The test material target concentration was 5.0 mg/l. The actual nominal chamber concentration was 4.7 mg/l (calculation by weight).

No. of animals per sex per dose:

5 males and 5 females.

Control animals:

yes

Details on study design:

- Duration of observation period following administration: 14 days
- Frequency of observations and weighing: Gauge readings were recorded hourly during the chamber period. Animals were observed once a day during weekdays.
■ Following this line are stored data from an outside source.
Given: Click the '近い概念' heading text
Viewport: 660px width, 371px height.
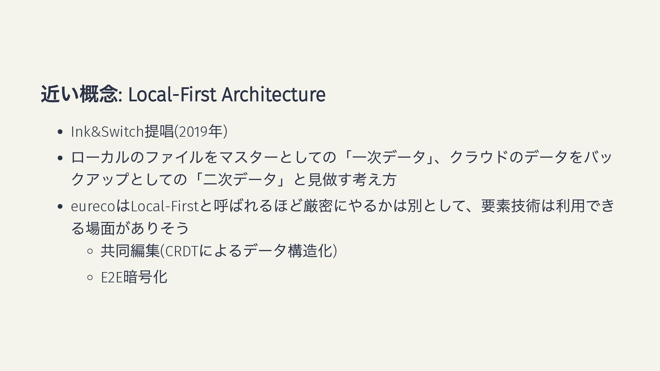Looking at the screenshot, I should (79, 94).
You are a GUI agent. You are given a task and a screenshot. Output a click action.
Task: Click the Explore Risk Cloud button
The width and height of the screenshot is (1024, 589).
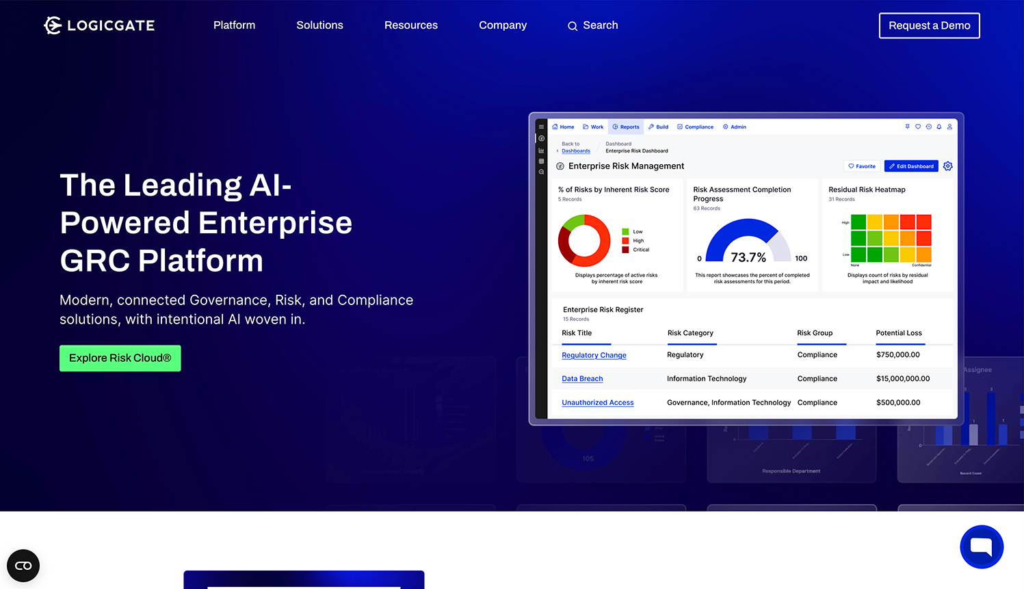click(x=120, y=358)
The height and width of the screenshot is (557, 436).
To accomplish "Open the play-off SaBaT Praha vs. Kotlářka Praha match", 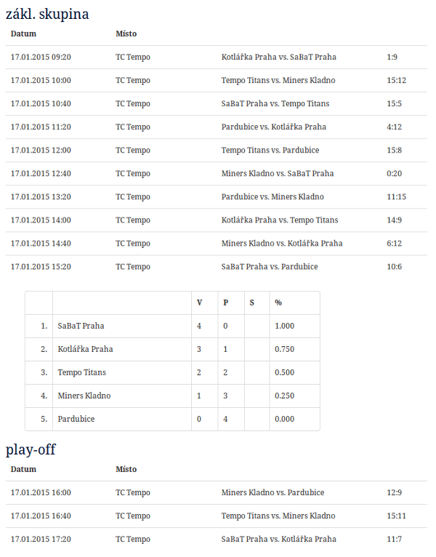I will coord(278,539).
Individual animal body weights were taken prior to exposure and on days 7 and 14 after exposure.
- Necropsy of survivors performed: Not reported
- Other examinations performed: body weight

Results and discussion

Mortality:

No mortalities were observed in either groups during the exposure or post-exposure periods.

Clinical signs:

other: Not reported.

Body weight:

No apparent test material related effect on body weights.

Gross pathology:

Not reported.

Any other information on results incl. tables

 Table 2. Mortality Data.

Test Material Concentration (mg/l)	Number of Dead/Number exposed
	Males	Females
0	0/5	0/5
4.7	0/5	0/5

 

Table 3. Mean Body Weight Data (g).

Days After Exposure	Group I, Control		Test Group II
	Males	Females	Males	Females
0	189 ± 5	183 ± 10	188 ± 5	183 ± 12
7	242 ± 8	214 ± 15	248 ± 9	205 ± 15
14	295 ± 13	233 ± 21	305 ± 15	230 ± 20

Applicant's summary and conclusion

Interpretation of results:

other: CLP/EU GHS criteria are not met, no classification required according to Regulation (EC) No 1272/2008

Conclusions:

In an acute inhalation (vapour) study conducted in compliance with OECD 403 and GLP, in which rats were exposed to to >4700 mg/m³ dimethoxydimethylsilane for four hours resulted in no mortality. Therefore, LC50 was determined to be >4700 mg/m³.